Viver na casa dos Brown foi o que Luna gostava de chamar de "kamikaze das emoções". Seus pais eram amorosos e gentis na metade do tempo e, na outra metade, eram desagradáveis e frios. Não só um com o outro, mas com ela também. Aliás, com ela principalmente. Luna aprendeu a aproveitar os momentos bons e a se esconder nos momentos ruins — odiava ouvir que eles só estavam juntos por culpa dela, o maior erro da vida deles. A jovem se esquivou tanto daquelas palavras que passou a realmente esquecê-las, como se apagasse uma parte de sua memória todos os dias.
A única lembrança que tinha dos dias depois que os pais começavam a brigar era a história que sua mãe lhe contava sobre um homem mentiroso e rude que a tinha rejeitado e a enviado para os braços de seu pai. Helena dizia que ele a tinha abandonado, mesmo a amando, pois não acreditava em finais felizes.
Luna só foi entender realmente a história quando sua avó Amelia começou a contar uma outra versão. Por isso Luna gostava tanto das visitas da avó, pois até mesmo a história que ficava na mente de Luna depois das brigas dos pais eram transformadas em fantasia e em alegria.
Vovó Amelia contava-lhe sobre um homem amistoso e atento que perdeu a amizade de Helena sem querer, simplesmente porque não sentia por ela o que ela queria que ele sentisse. Nas histórias da avó, Luna via alguém que poderia ser seu amigo quando não pudesse contar com Amelia.
Enquanto crescia, esse personagem das histórias, tanto de sua mãe quanto de sua avó, tornou-se um empecilho, um alguém que transformava as tardes divertidas com vovó Amelia em tardes de brigas entre a senhora e Helena, assim como eram as tardes com seus pais. Luna quase o desprezou, quase o odiou.
Estava ajudando Amelia a limpar o porão quando achou uma caixa cheia de diários muito antigos, com páginas amareladas e caligrafia bonita, mas borradas pelas manchas do tempo e comidas pelas traças.
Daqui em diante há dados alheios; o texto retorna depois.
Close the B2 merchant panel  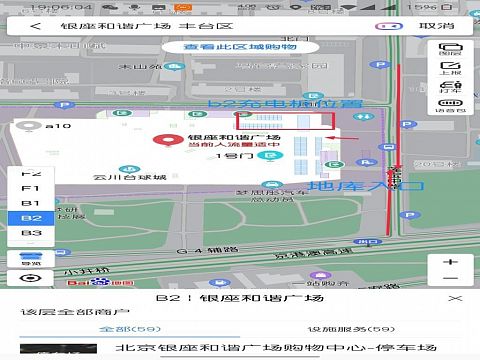(x=455, y=298)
Só conseguiu pegar um dos cadernos sem que a avó percebesse. Levou para casa e demorou três meses para decifrar o que estava escrito. Quando finalmente o fez, descobriu que não poderia odiar o homem das histórias, pois ele também estava constantemente sofrendo.
Depois disso, exigiu que a avó lhe contasse tudo o que poderia saber. A partir daí, passou a vê-lo com outros olhos. Um homem que sacrificava a paz eterna para ajudar um amigo, um homem que escolhia sofrer em vez de causar sofrimento, um homem que preferia ficar sozinho a causar solidão. A partir daquele momento, Luna desejou conhecê-lo. Não pelas histórias, mas por ele mesmo. E ela desejou que pudesse dar a ele tudo o que tinha deixado para trás.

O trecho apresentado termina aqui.